Dominique Strauss-Kahn may have disappeared from public life but his spectacular and sordid fall from grace is being played out again and again in books, plays, TV shows and movies.

It fascinates enormously because he was at the summit of the world and he found himself in the gutter overnight, thanks to a six-minute fellatio

The six-minute sexual encounter between the man who might have been France’s next President and a maid in a Manhattan hotel continues to fascinate long after the story fell off front pages of newspapers.

“The DSK affair is the incarnation of contemporary folly,” said novelist Stephane Zagdanski, using the initials by which the former head of the International Monetary Fund is best known in France.

“It fascinates enormously be­cause he was at the summit of the world and he found himself in the gutter overnight, thanks to a six-minute fellatio,” he said.

“It shows the two faces of our world.

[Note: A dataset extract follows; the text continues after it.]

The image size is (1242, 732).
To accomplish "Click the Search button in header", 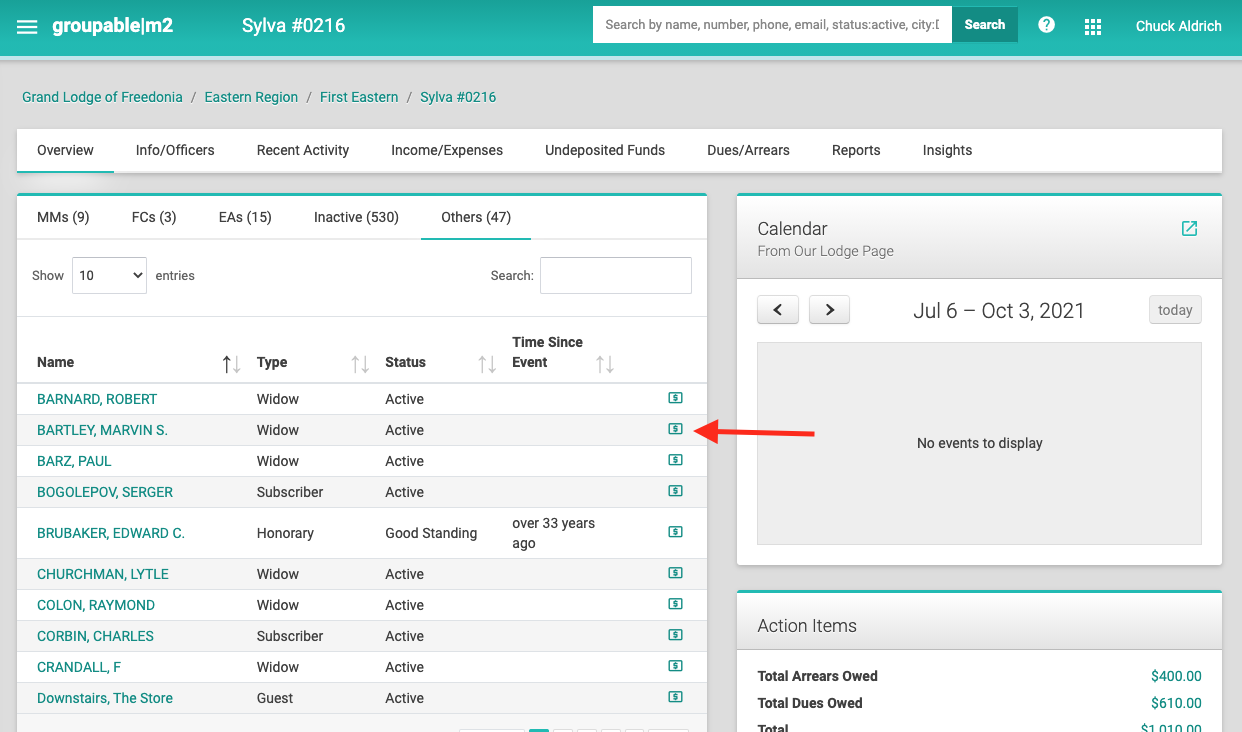I will [984, 25].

People are fascinated by money, the rich, the stars, Hollywood etc. But they see that on the other side of this world of glamour there is also is banal human misery which is not so unlike ordinary folks’ misery,” he said.

Chaos Brulant (Burning Chaos), the title of Ms Zagdanski’s book, is taken from a quote by the philosopher Friedrich Nietzsche that says that “civilisation is only a paper-thin veneer covering burning chaos”.

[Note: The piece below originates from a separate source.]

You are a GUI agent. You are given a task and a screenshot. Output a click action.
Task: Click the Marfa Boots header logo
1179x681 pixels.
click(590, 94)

The tragi-comic novel – which follows the DSK affair through the eyes of a psychotic inmate of a Manhattan mental hospital – is liberally inspired by the events of May 14, 2011, and their aftermath.

Mr Strauss-Kahn’s career collapsed after his arrest on accusations by the maid, a West African immigrant called Nafissatou Diallo, that he sexually assaulted her after she went in to clean his New York hotel suite.

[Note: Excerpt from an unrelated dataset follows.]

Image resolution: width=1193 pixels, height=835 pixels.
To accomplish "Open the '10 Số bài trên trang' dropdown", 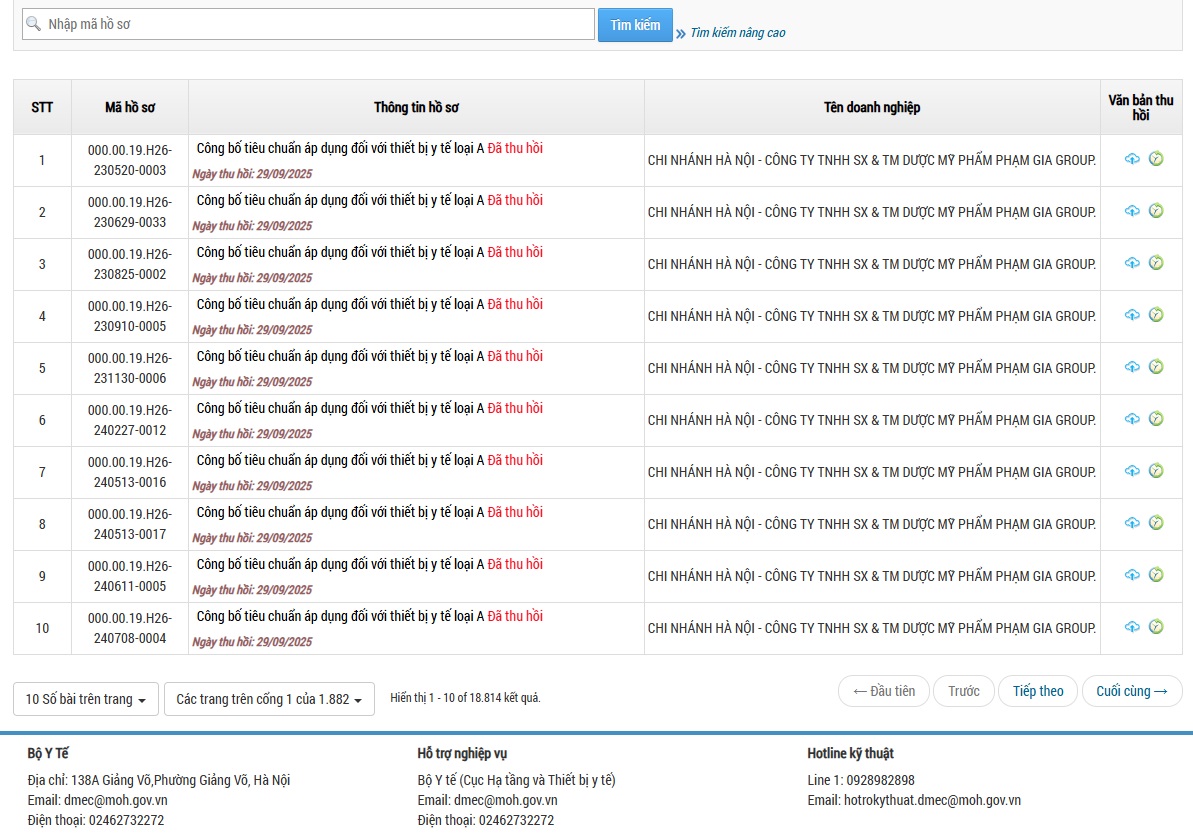I will click(86, 699).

The charges were eventually dropped but Ms Diallo has launched a civil suit against him in New York seeking unspecified damages, while he in turn has filed a countersuit for malicious prosecution and defamation.

The silver-haired 63-year-old’s woes did not stop on the other side of the Atlantic. When he finally got to Paris, a string of more sordid revelations about him emerged.

In March this year, the ex-IMF chief, two businessmen and a police chief were charged with “aggravated pimping in an organised gang” for allegedly organising a prostitution ring for orgies in France and the US.

Mr Strauss-Kahn admits he attended orgies in various cities but insists he had no idea that many of the female guests were paid to attend.

Then in July, it emerged that Anne Sinclair, his fabulously rich wife of 20 years and a TV journalist famous in France, had separated from the man who until his disgrace was favourite to win this year’s French presidential race.

The real-life saga was more than many a writer or film-maker could have invented, and now the Strauss-Kahn drama is being fictionally transformed by a host of film-makers, playwrights and novelists. A US thriller inspired by the case made it onto the The New York Times bestseller list.